Through a statement, the Los Angeles County Sheriff’s Department clarified that Department officers did not ask about Vidal-Jaime’s immigration status.

After her arrest, Rueda was transferred immediately the Otay Mesa Detention Center, where she was held when her release was ordered on Friday, June 9.

Calls for Rueda’s release were swift and numerous online.

Activist groups and members of her community began to use the hashtag #FreeClaudia through social networks to spread information about what happened to Rueda and phone numbers to inquire about her situation and release.

“I just want to say thank you to everyone across the state that has been helping me and to not forget about other people that are detained, that are in my shoes,” Rueda said in a video statement emitted on Friday.” Rueda said through a video emitted on Friday. “We need to keep fighting for everyone that is being detained in this unjust immigration system.”

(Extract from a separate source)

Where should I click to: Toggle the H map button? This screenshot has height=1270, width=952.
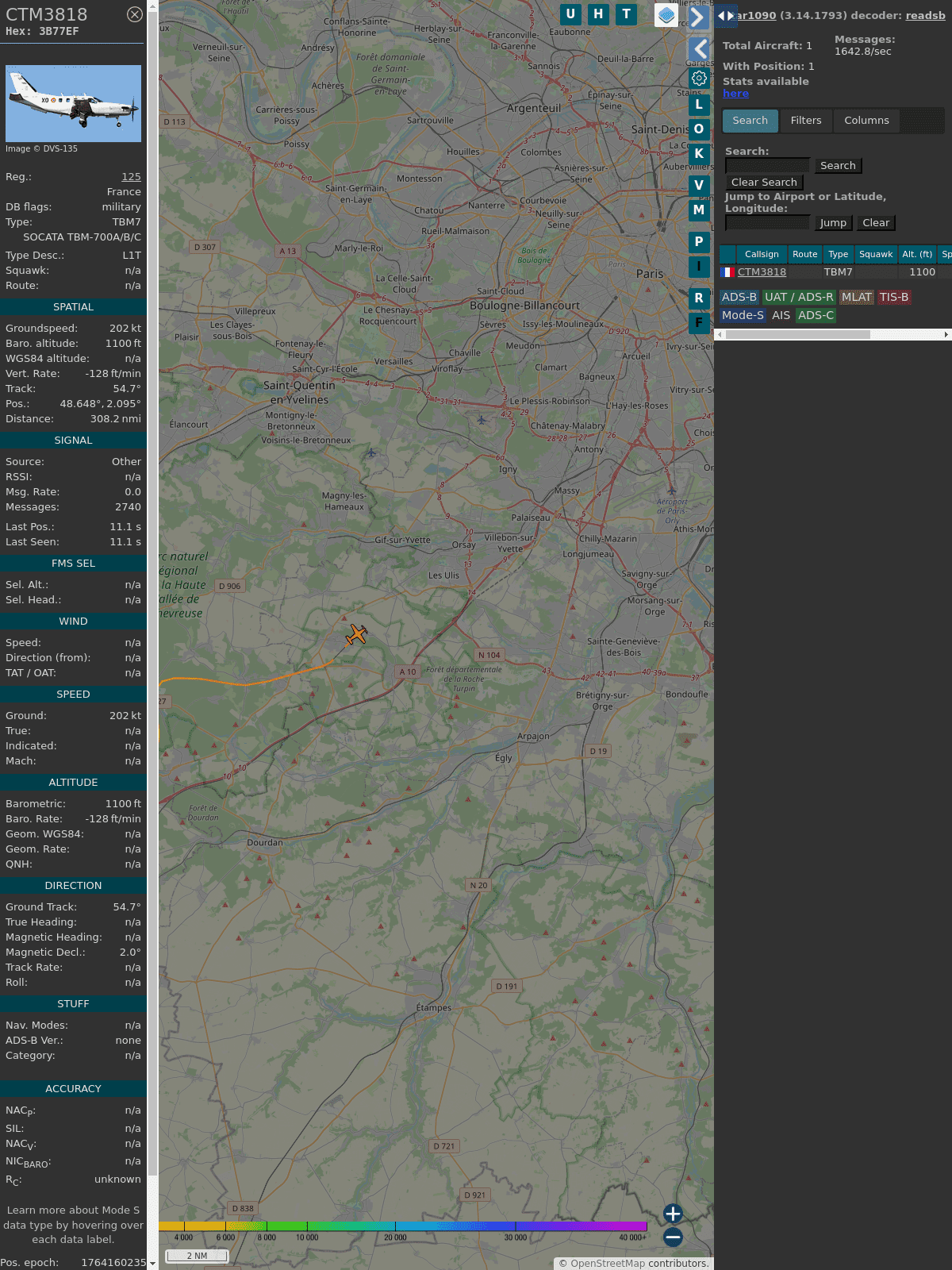tap(598, 14)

“Claudia’s detention deeply concerned our campus community,” said CSU Los Angeles President William A. Covino. “We are very pleased that the judge has ordered her release and look forward to her resuming her studies.”

Rueda, who arrived to the United States as a six-year-old, is eligible for protection under the Deferred Action for Childhood Arrivals program, also known as DACA, but never submitted an application.